I want to draw attention to a statement made in September by the Office of the United Nations High Commissioner for Human Rights. It urged governments throughout the world to decriminalise abortion and enhance their progress towards ensuring the right of every woman or girl to make autonomous decisions about her pregnancy. The statement warned that:

Legal frameworks for abortion have typically been designed to control women's decision-making through the use of criminal law. Many legal frameworks generally prohibit abortion and make it legal only on specific grounds that do not capture the range of circumstances in which women and girls may need abortions. Moreover, strict time limits for abortion often cause women to be in situations where their abortions become illegal. These legal restrictions frequently converge with the practical barriers to effectively deny abortion to pregnant women and girls at the expense of their dignity and well-being.

These are very serious words.

We are at an important juncture in the development of Irish society in terms of women's reproductive health. If we pass this legislation but maintain a criminalisation sanction in it, albeit a slightly watered down one, we will fail any organisation that gave this issue serious consideration, which every one of them has. Even at this late stage, I am pleading on these issues.

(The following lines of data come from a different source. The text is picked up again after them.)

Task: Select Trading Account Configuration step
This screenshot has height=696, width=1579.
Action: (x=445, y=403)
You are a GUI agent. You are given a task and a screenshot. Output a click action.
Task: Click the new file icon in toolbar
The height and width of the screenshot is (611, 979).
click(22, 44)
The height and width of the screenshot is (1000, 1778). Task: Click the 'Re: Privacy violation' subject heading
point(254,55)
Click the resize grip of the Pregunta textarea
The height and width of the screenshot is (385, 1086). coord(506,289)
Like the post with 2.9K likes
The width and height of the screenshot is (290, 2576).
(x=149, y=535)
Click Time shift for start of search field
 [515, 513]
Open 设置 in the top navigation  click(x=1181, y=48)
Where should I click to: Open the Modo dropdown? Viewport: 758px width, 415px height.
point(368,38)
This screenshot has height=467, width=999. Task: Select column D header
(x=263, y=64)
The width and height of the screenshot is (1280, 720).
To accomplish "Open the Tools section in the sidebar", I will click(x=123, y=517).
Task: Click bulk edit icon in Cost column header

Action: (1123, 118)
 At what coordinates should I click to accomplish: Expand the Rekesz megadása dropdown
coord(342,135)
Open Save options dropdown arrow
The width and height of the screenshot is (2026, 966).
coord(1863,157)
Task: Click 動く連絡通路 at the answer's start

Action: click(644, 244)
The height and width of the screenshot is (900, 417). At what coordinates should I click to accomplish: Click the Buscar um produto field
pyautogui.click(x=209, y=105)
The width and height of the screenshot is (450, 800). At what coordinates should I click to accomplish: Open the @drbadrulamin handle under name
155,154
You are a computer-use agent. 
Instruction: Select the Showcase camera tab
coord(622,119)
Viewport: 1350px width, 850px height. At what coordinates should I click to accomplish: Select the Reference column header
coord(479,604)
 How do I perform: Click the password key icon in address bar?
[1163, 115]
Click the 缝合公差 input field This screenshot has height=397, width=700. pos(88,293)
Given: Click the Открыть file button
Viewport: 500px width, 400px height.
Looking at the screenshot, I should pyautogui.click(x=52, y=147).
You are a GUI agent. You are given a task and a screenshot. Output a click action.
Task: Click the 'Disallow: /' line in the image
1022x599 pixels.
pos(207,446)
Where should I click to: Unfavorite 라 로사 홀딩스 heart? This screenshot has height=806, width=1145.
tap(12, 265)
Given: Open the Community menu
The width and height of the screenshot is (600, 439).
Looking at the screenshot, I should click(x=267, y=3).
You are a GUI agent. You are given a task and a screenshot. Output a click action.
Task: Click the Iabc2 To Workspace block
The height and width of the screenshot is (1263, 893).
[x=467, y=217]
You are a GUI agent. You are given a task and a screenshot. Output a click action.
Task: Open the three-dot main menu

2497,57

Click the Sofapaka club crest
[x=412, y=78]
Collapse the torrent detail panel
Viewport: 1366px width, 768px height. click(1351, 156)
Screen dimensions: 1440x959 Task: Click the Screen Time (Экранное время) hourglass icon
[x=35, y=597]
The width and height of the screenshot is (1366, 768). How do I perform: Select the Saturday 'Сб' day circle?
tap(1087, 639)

The provision is unusually wide ranging. It has the potential to still have a chilling effect. It is broad enough to leave healthcare providers open to malicious reports and criminal investigation with regard to their decisions as to gestation stage or the nature of risk to health after 12 weeks. We do not need them operating in that climate. I know the Minister will speak about good faith and reasonable opinion but they are defences to being prosecuted. They might work or they might not but it does not preclude the initiation of criminal proceedings with all the consequences for healthcare providers this would involve. There is ample medical regulation and other legislation in place to cover such situations. Given that the eighth amendment was removed by popular vote there is no requirement to include this clause. As we pointed out on Committee Stage, the Irish Family Planning Association and others have pointed out new offences should only be included if there is a public interest in addressing a clearly identifiable potential harm to women that would otherwise fall outside the remit of medical regulation. I have not seen any that fall into this category.

Amendments Nos. 6 to 8, inclusive, would become relevant in the event of amendment No. 5 falling. They would send a signal that if we are maintaining some form of sanction we need a clear statement in defence of doctors who might be worried about the chill factor associated with the Government's offences provisions and, therefore, might be deterred from providing abortion care to their patients. It is also there to ensure others, such as friends and family members of pregnant women, who ask for assistance are not criminalised in the process of acquiring pills. Where they act in good faith and on explicit instruction from a pregnant woman they should not be subject to a criminal prosecution. This would protect against somebody being coerced.

I echo the point made that we need to move away from associating abortion with a 14 year jail term. It is being consistently mentioned as the term, which leads people to believe it is an automatic sentence. If we were to do nothing else we should do this. I know the Minister will support the first of the amendments but he must support the removal later of criminalisation or not move its insertion. Obviously, we will oppose its insertion. It is absolutely critical because of all of the empirical medical and legal evidence before us. Even at this 11th hour I plead that we deal with this once and for all in the proper clinical medical setting and not as a stand-alone issue open to any extra criminal sanctions, which is what we are still doing.